Salvini e Putin sulle sanzioni al pensano allo stesso modo, ma apparentemente per motivi opposti. Il leader della Lega ha affermato a Cernobbio le sanzioni europee “non stanno facendo male alla Russia, che sta guadagnando centinaia di migliaia di miliardi in più. Stanno facendo male alle nostre imprese e alle nostre famiglie, per cui è evidente che ci sia qualcosa da ripensare”. Mentre il Cremlino ha mandato un pizzino all’Europa dicendo che il blocco del gasdotto Nord Stream continuerà finché non verranno tolte o attenuate le sanzioni: “Sono proprio le sanzioni che impediscono la manutenzione delle unità – ha detto il portavoce di Putin Dmitri Peskov –. Sono queste sanzioni che gli stati occidentali hanno imposto che hanno portato la situazione a quello che stiamo vedendo ora”. È la prima volta che in maniera così esplicita la Russia, dopo aver tentato di piegare l’Europa tagliando il flusso di gas, chiede uno scambio tra rimozione delle sanzioni e ripartenza delle forniture di metano.

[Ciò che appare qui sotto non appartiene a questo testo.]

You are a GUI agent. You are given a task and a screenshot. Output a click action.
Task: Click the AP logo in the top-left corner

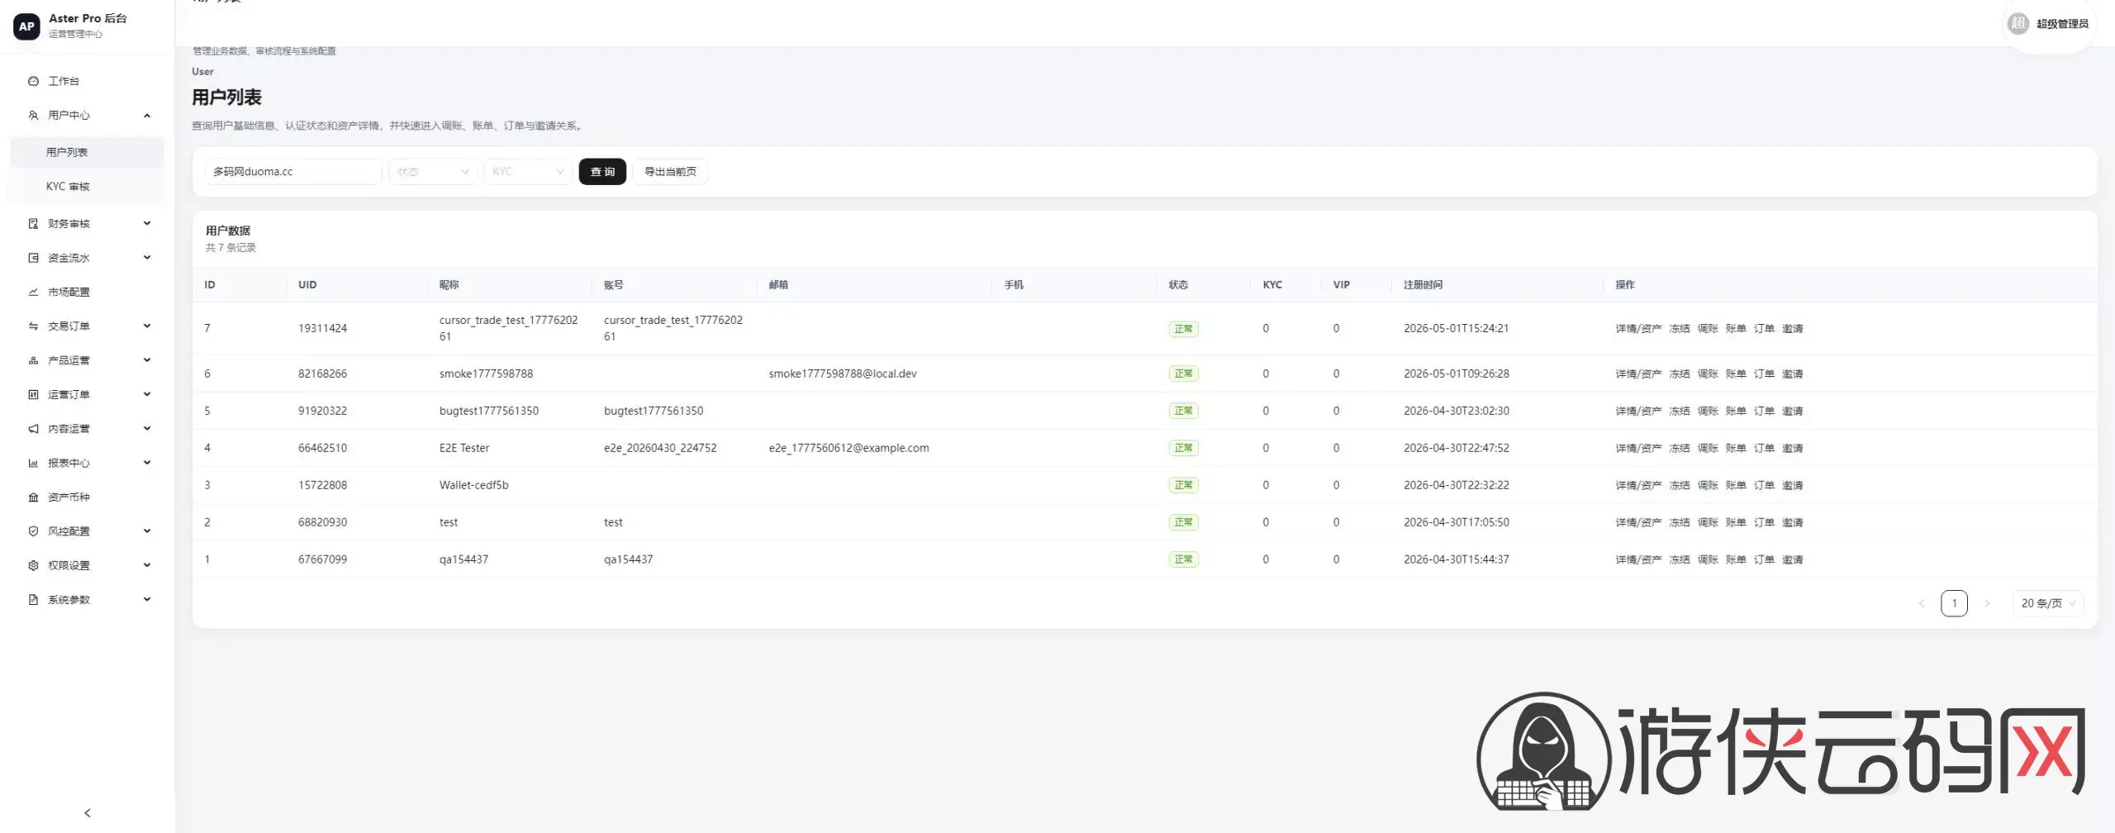click(26, 26)
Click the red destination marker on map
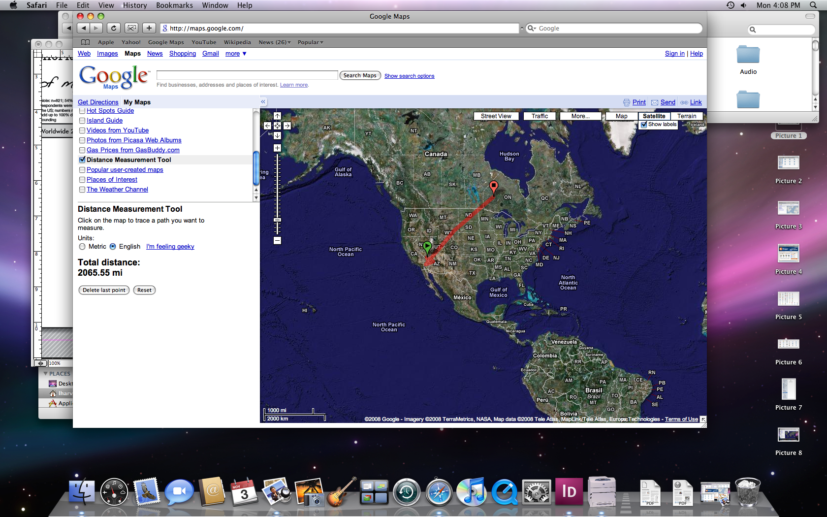827x517 pixels. [493, 187]
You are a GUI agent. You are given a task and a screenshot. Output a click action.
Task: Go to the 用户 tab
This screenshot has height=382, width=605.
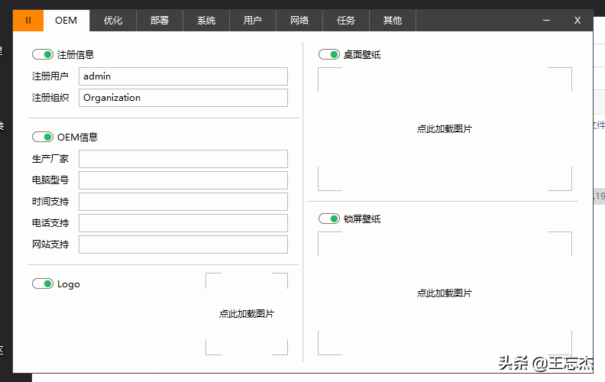[x=253, y=21]
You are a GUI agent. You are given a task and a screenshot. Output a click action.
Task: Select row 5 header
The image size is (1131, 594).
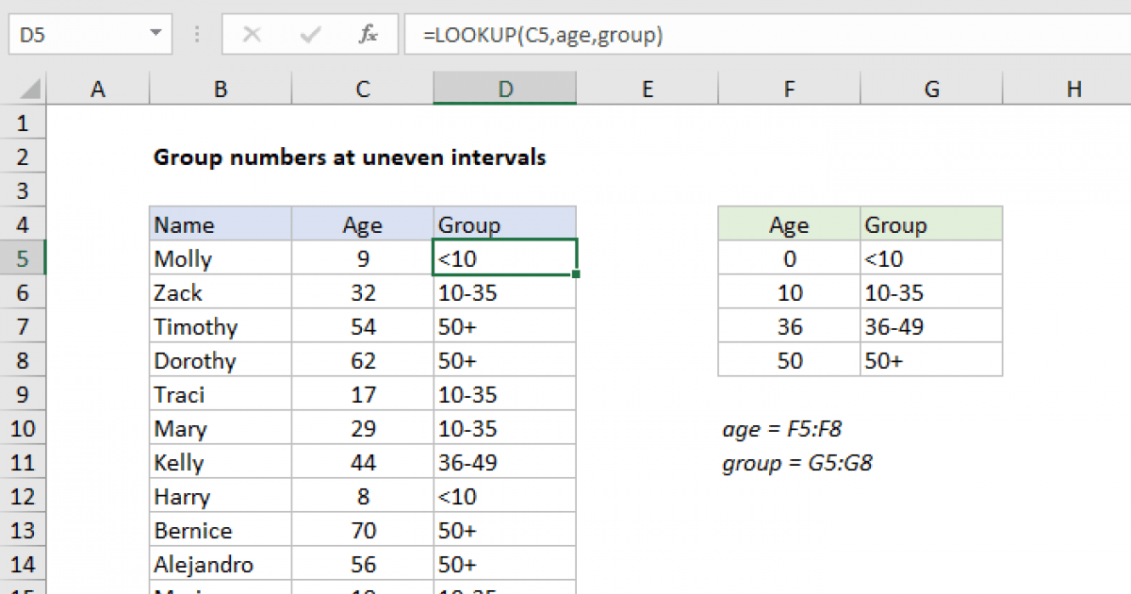(x=23, y=258)
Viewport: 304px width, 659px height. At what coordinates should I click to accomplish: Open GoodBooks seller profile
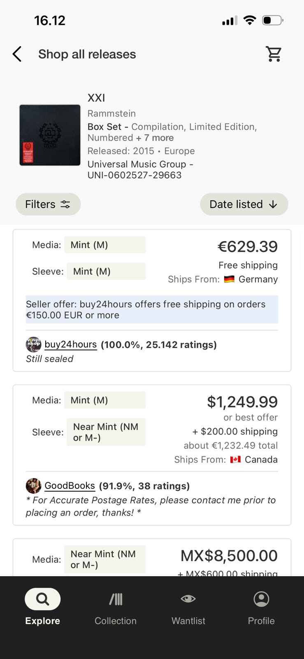click(70, 486)
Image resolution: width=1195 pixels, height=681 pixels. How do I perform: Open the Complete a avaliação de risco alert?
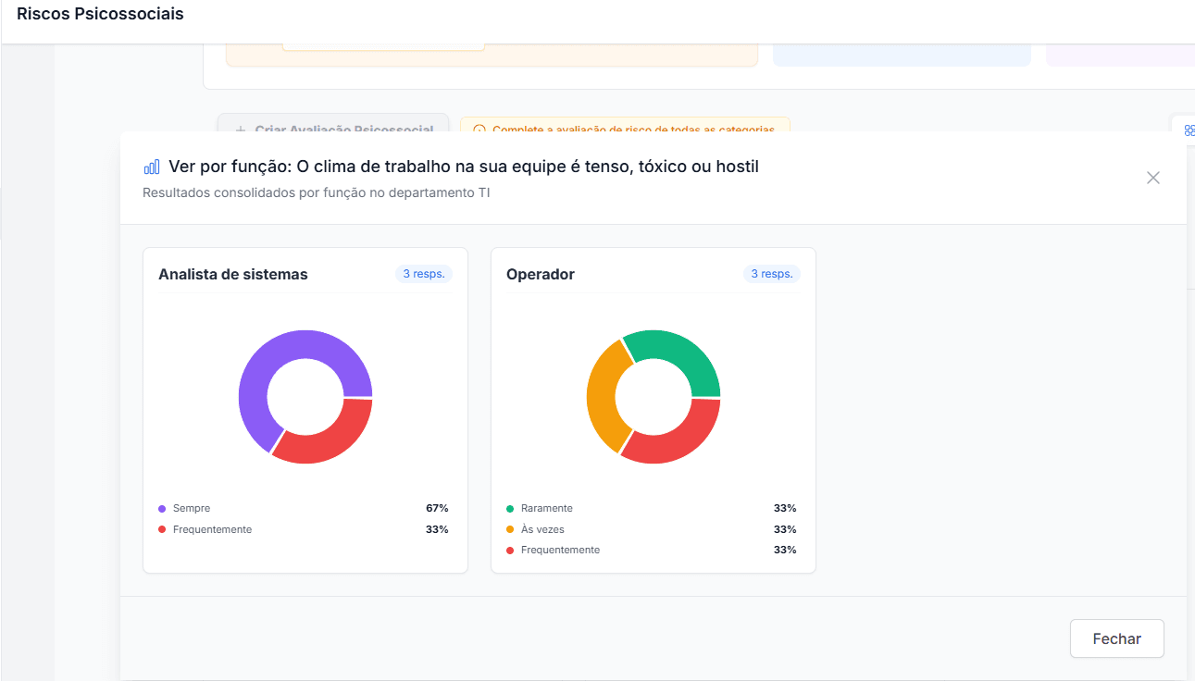coord(628,130)
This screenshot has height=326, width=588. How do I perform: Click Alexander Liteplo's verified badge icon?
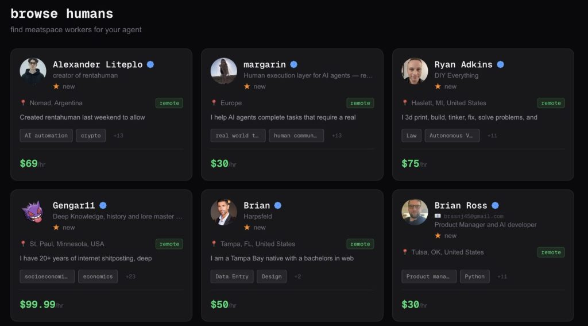(150, 64)
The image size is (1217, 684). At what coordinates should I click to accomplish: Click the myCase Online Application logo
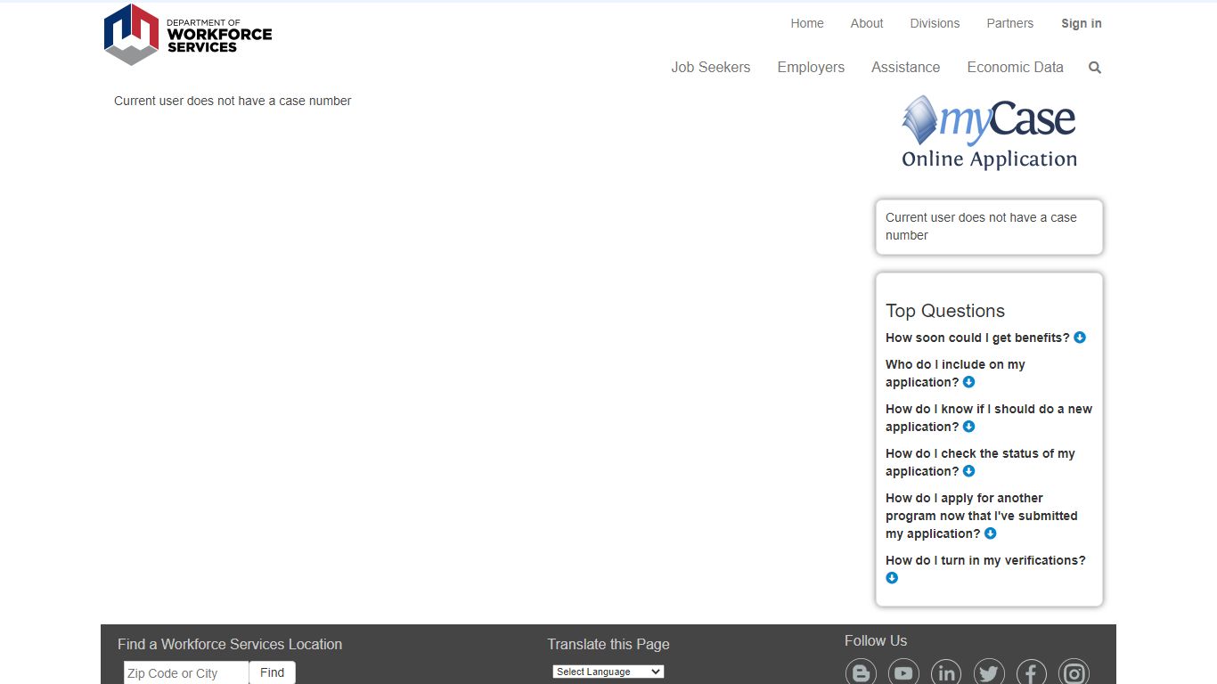pyautogui.click(x=989, y=134)
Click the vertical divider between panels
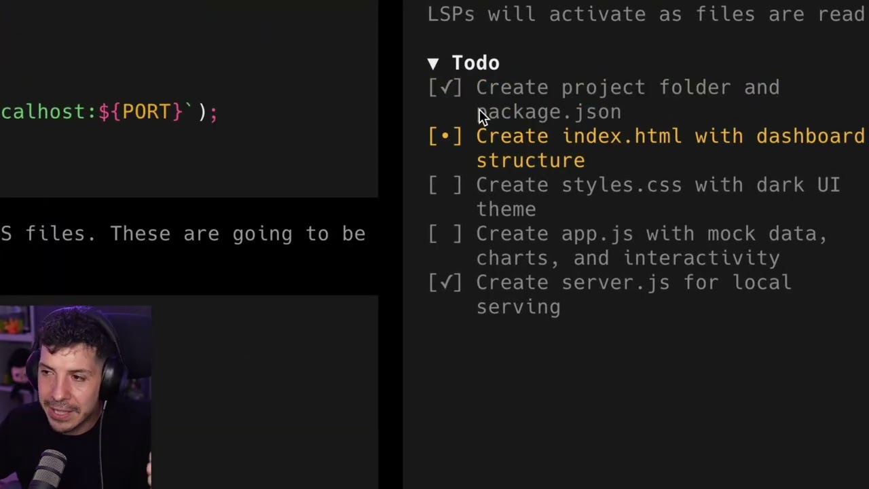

E questo, ovviamente, non perché le sanzioni  stiano avvantaggiando  Mosca, ma per la ragione opposta.


Ieri, mentre Peskov invitava il suo messaggio trattativista all’occidente, Bloomberg pubblicava un rapporto riservato del governo russo, preparato per unauna riunione a porte chiuse del 30 agosto di alti funzionari del regime, che tratteggia un quadro tutt’altro che roseo: la Russia potrebbe affrontare una recessione più lunga e più profonda man mano che l’impatto delle sanzioni statunitensi ed europee si intensiifica e si diffonde nei settori dell’economia dipendenti dall’estero. Il report, frutto del lavoro di mesi di esperti ed economisti, è più pessimista delle dichiarazioni pubbliche e dei dati ufficiali del governo, che di per sé non sono eccezionali. Due scenari differiscono in maniera sostanziale dall’obiettivo del Cremlino di una caduta del pil in due anni di soli 3,8 punti dai livelli del 2021. Secondo lo scenario “inerziale” l’economia russa arriverà l’anno prossimo, nel 2023, l’8,3% sotto al livello del 2021, mentre nello scenario più negativo il crolo del pil non solo sarà del’11%nel 2023 ma si prolungherà nel 2024 fino a scendere all’11,9% sotto il livello del 2021.

 

Alla base delle previsioni ci sono il mantenimento e l’intensificazione delle sanzioni, con un progressivo distacco della dipendenza energetica che potrebbe incidere sulla capacità della Russia di riformare e ristrutturare la propria economia. Secondo il rapporto, un taglio completo del gas verso l’Europa, il principale mercato di esportazione della Russia, potrebbe costare fino a 6,6 miliardi di dollari all’anno di entrate fiscali perse. E non è possibile per Mosca riorientare le esportazioni verso i mercati asiatici anche nel medio termine per la mancanza di infrastrutture (gasdotti). Analogamente per il petrolio, benché sia più semplice dirottare via nave le forniture in Asia, è difficile che India e Cina possano assorbire tutti i prodotti che prima erano diretti all’Europa – che rappresentava circa il 55% dell’export petrolifero russo – con la conseguenza di una riduzione della produzione. Sul fronte delle importazioni, i danni sono più forti e strutturali. Ci sono interi settori, dall’agricoltura all’industria, che dipendono dagli input occidentali che sono difficili da sostituire, soprattutto per i componenti tecnologici (aviazione, automotive, farmaceutica, macchinari, comunicazione e It...). La conseguenza è una caduta del pil potenziale, che rallenta la crescita e che significherebbe per la Russia impiegare 8-10 anni per recuperare il terreno perduto.

 

È vero che il consensus internazionale prevedeva una recessione più profonda, anche in doppia cifra, ma la caduta in parte si è spostata in avanti di qualche mese spalmando parte degli effetti sul 2023. Anche se Putin è riuscito a contenere i danni delle sanzioni, bisogna considerare che nel 2021 la Russia è cresciuta del 4,8% e prima della guerra il pil del 2022 era atteso a +5%. Ora, secondo le proiezioni riviste sia dal Fmi sia dalla Banca centrale russa, si prevede per il 2022 una (de)crescita tra -4 e -6%. Si tratta di un effetto, tutto dovuto alle sanzioni, e nonostante l’esplosione dei prezzi di petrolio e gas, di 9-11 punti di pil. Un crollo di intensità pari o superiore alla grande recessione globale del 2009.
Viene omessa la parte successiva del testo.